Has the POR (Pelosi-Obama-Reid) Economy Bottomed Out?
The performance of the stock market since March 9 provides reason to hope that the POR economy's wealth-destroying damage has, at least for the time being, reached its lowest point.
The markets' broad-based 15% bounce-back since then (as of when this column was written), which has brought cheer to battered investors for the first time in many months, has had four primary causes.
First, there has been decent economic news. January's retail sales increase was revised upward from 1.0% to 1.8%, representing the largest jump in three years. February's 0.1% drop beat expectations of -0.5%. Housing starts jumped nicely in January, defying the decline-expecting consensus.
Second, several key companies have reported earnings and other news beating analysts' predictions.
Third, after months of nearly daily warnings of dire catastrophe, President Barack Obama has altered his public statements on the economy to reflect the type of qualified optimism one ordinarily would expect from the country's chief executive.
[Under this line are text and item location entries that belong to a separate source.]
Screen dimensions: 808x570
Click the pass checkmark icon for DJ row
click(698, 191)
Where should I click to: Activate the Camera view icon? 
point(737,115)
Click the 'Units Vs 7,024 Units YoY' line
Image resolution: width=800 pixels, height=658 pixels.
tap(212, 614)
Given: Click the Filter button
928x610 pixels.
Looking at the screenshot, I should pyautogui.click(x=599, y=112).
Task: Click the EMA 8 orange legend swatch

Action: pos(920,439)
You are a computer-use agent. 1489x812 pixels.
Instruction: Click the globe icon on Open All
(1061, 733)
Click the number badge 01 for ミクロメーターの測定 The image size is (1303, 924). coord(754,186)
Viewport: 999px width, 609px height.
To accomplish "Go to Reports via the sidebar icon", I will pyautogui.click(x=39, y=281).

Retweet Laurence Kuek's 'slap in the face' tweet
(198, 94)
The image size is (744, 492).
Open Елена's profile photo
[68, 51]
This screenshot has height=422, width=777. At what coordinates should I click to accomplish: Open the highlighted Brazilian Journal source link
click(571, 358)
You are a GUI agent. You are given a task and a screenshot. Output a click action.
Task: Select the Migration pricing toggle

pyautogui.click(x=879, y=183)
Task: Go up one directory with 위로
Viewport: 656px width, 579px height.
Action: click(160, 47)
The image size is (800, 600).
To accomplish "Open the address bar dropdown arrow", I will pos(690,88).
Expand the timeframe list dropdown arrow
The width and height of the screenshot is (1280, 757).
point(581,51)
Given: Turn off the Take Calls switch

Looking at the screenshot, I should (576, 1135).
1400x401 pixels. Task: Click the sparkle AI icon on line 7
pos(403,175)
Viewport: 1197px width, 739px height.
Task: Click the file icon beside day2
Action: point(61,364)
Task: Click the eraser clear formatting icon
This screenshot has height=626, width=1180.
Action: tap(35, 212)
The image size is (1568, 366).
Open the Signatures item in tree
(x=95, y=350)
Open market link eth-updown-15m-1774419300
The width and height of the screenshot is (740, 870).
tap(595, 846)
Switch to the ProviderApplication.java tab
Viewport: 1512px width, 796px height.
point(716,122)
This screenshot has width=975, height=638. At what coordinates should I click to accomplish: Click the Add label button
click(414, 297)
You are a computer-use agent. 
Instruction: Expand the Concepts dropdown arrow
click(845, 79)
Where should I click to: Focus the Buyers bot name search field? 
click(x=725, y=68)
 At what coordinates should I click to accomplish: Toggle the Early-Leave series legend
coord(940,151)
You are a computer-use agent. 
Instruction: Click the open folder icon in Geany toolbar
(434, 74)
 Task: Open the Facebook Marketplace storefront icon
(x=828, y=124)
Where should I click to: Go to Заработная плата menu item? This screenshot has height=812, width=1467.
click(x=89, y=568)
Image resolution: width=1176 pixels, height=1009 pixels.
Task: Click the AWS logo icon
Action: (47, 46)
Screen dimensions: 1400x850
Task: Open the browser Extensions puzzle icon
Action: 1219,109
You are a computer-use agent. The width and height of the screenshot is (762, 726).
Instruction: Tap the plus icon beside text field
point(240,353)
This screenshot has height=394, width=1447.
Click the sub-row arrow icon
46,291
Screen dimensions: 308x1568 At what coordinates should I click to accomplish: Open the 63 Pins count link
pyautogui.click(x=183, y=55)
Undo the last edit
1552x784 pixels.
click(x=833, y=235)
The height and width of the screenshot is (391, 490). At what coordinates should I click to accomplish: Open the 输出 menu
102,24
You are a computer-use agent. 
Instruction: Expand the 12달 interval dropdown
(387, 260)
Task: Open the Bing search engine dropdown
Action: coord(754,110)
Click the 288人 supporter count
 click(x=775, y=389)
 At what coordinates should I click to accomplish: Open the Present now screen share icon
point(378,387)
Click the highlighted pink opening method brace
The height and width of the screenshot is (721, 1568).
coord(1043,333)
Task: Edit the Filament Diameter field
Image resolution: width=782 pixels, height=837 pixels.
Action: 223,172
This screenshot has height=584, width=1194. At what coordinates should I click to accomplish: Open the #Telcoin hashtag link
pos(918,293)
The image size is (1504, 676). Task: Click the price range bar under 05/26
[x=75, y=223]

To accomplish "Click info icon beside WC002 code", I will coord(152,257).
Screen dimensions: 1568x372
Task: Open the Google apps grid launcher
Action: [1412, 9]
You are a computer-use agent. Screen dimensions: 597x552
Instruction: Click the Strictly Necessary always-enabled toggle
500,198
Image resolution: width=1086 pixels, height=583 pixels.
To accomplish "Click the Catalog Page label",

A final, less appreciated reason is that there were signs of a pushback by the bailed-out. Citigroup's chairman said that the bank doesn't require any additional government investment. Bank of America's chairman echoed that sentiment. Even GM, while still on the brink, said it doesn't need its next cash infusion right away. This seems to indicate that managements are chafing under existing, imminent, and/or proposed bailout-driven restrictions on how they run their businesses, and are trying either to get out from under them or to minimize their damage. I believe the markets were pleased at the possibility that the creeping nationalization we've seen in the past six months may be halted before it goes all in.
This is all well and good. But before the markets' trough is forgotten, it's important to document the damage that POR economy architects Nancy Pelosi, Barack Obama, and Harry Reid have inflicted on the nation, and to demonstrate just how far the markets have to come back before we can be said to have recovered completely.